Talvez a própria chave esteja aqui: em se sentir parte de um mundo que é comum. Não somos mônadas isoladas fechadas e auto-referenciais, mas entidades plurais e relacionais em um contínuo tornar-se. Reconhecer que somos parte do que é vivo nos permite reconhecer formas de interdependência com outras formas de vida. Devemos superar nossa individualidade e “tornar-se ambiente”: abrir espaço e dar voz àquilo que nos une, não àquilo que nos divide. Devemos fugir do fragmento do qual somos prisioneiros e começar a construir pontes, porque, como as mulheres nos ensinam: se vamos nos salvar, o faremos juntos. Acabou o tempo dos heróis solitários, invencíveis e eternos: somos seres frágeis e nesta fragilidade se encontra nosso cuidado e nossa salvação.

Não ser frágil por Leonardo Caffo

 

Homens que não podem ser frágeis, que devem ser fortes. São os anos 60 e Pier Paolo Pasolini diz que a sociedade que muda sem entender que a elite mudou, que o futuro é conceder espaços de autogestão, simplesmente é fadada ao fracasso e ao retorno da direita. O ponto, talvez, é entender o que entendemos por autogestão. Um garoto entrevistado por uma televisão nacional italiana explica porque para ele o sábado e o domingo são o momento de se diferenciar, as escolhas de exagerar na discoteca, de emergir de uma posição que, de segunda a sexta-feira, o constringe a servir seus senhores. É assim que as redes sociais, perenes noites de sábado, mudaram as regras da política, derrubaram os poderoso de antes, trouxeram à luz aquilo que sempre acontece quando se trabalha com o mito das sociedades transparentes: volta o fascismo, volta o passado. A elite, hoje, somos nós, são vocês: indivíduos que pensam ser livres no espaço dilatado do digital, ainda a trabalhar para os senhores em silêncio, gritando a partir das telas do celular: não choram, não riem, mas dizem que choram, que riem. Literalmente, a emoção é congelada.

“No que você está pensando?”, nos pergunta o Facebook há quinze anos: e agora você não pode mais pensar, só pode dizer o que pensou. O que será da fragilidade e do sofrimento quando compartilhar significa apenas compartilhar os sucessos? Devemos mostrar somente onde vencemos, nunca o que nos venceu: o drama que Pasolini havia entendido, e não o ouvimos, é precisamente que os jovens não são fortes o suficiente para merecer a liberdade e os idosos, viúvos de algo como qualquer pessoa que tenha o destino de sobreviver à juventude, não são suficientemente fracos para merecer a dor.

 

Assim a diversidade é nivelada, e morre; é a identidade que retorna prepotente, e como valor, como uma desgraça. No momento em que o sábado à noite é perene, e a revolução do garoto entrevistado na televisão é bloqueada pela falsa ideia de que um clique no telefone pode substituir um lugar selvagem, então surge a imensa segunda-feira: homens fortes no comando do Ocidente disseminam o mito da pureza da força: não se chora, não se sofre, não se grita.

++++++++++++++++++++

> ENUNCIADO 1
Segundo o trecho sobre fragilidade, há quanto tempo o Facebook faz a pergunta "No que você está pensando?"?
O trecho e as linhas de dados têm origens distintas.

> LINHAS DE DADOS
++++++++++++++++++++

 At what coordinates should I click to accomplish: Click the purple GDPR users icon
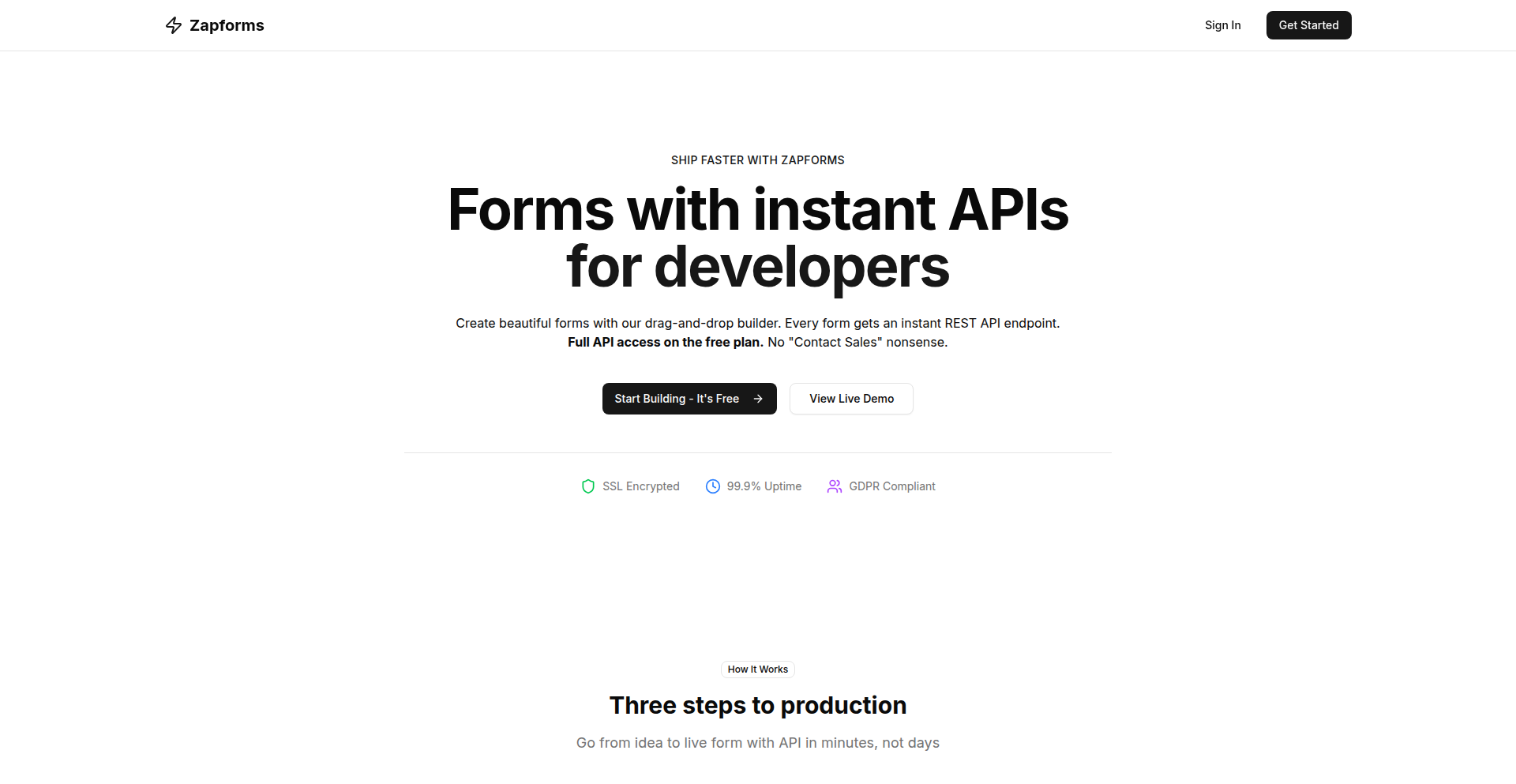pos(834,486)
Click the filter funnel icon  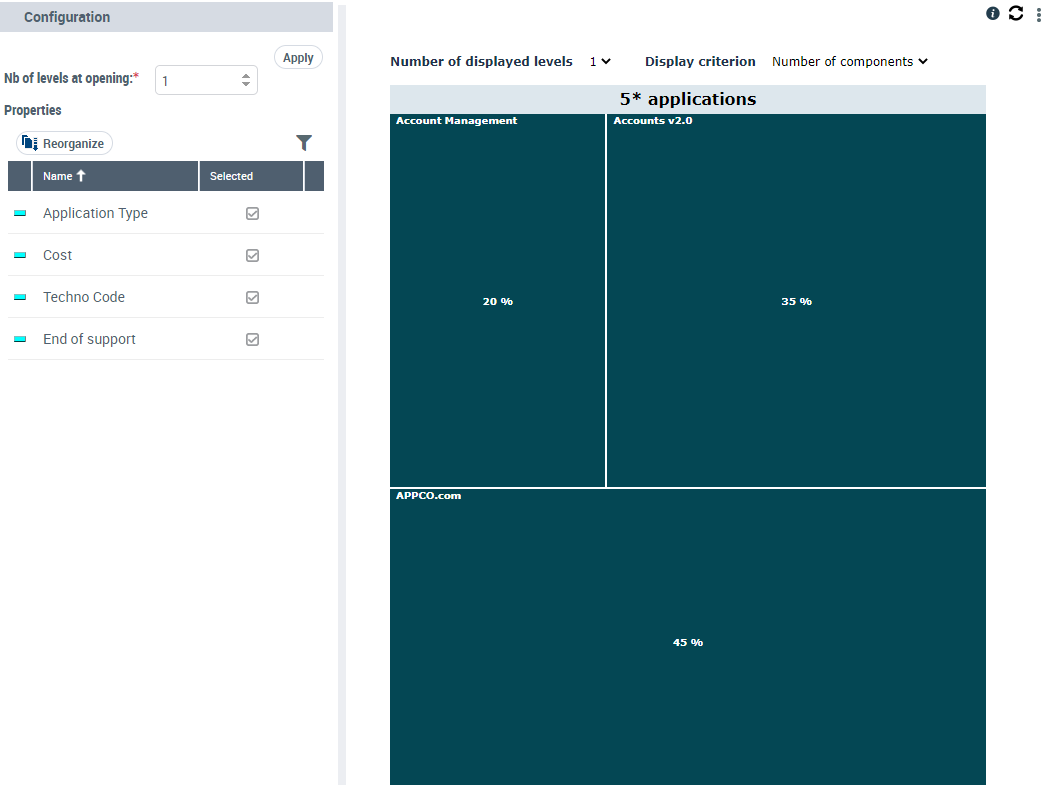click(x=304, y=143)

++++++++++++++++++++

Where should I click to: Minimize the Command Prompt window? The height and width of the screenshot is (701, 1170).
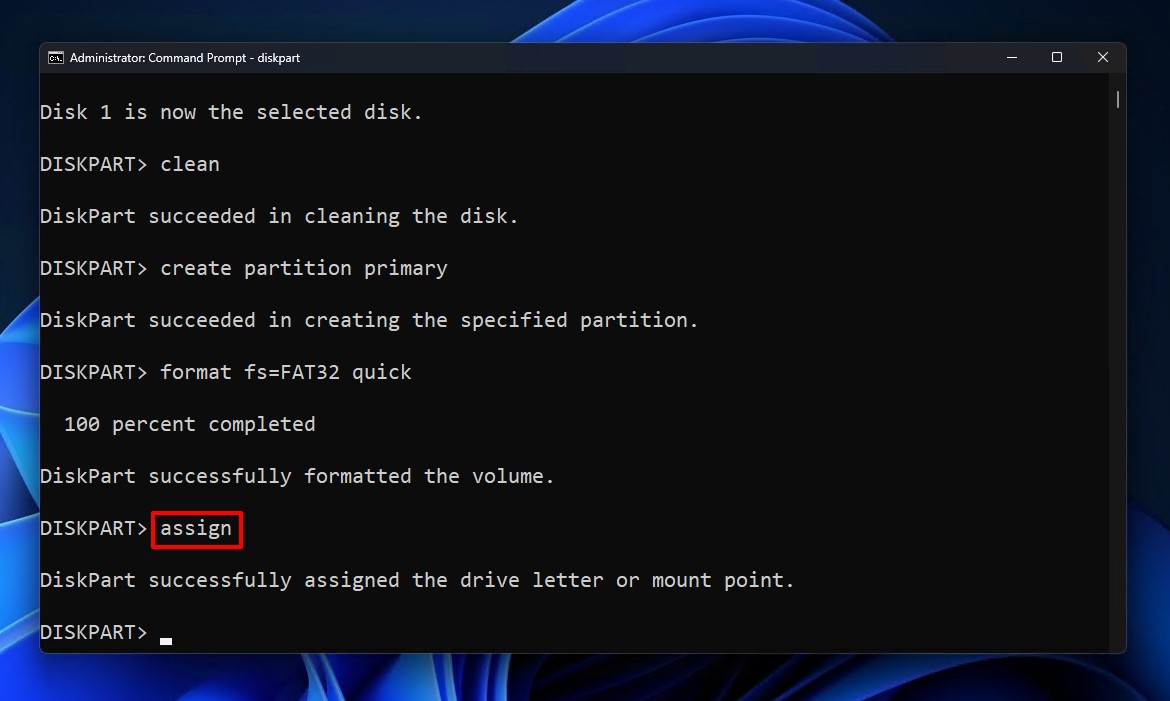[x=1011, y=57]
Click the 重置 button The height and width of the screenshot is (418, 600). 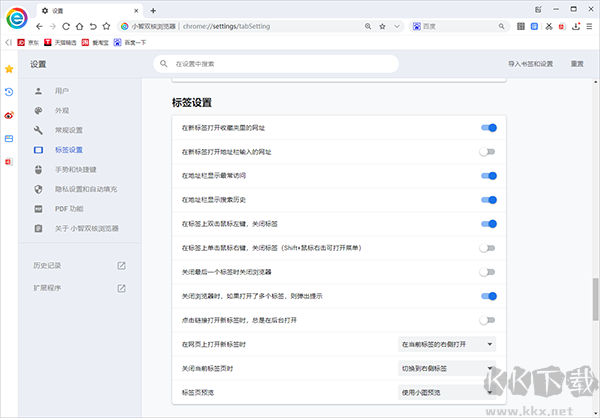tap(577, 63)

++++++++++++++++++++

> ENUNCIADO 2
Identifique e copie todas as linhas de dados que contêm a palavra "should". Maiúsculas e minúsculas devem ser diferenciadas.

> RESPOSTA ESPERADA 1
Há quinze anos.

> RESPOSTA ESPERADA 2
 At what coordinates should I click to accomplish: Click the purple GDPR users icon
Where should I click to: Minimize the Command Prompt window? The height and width of the screenshot is (701, 1170).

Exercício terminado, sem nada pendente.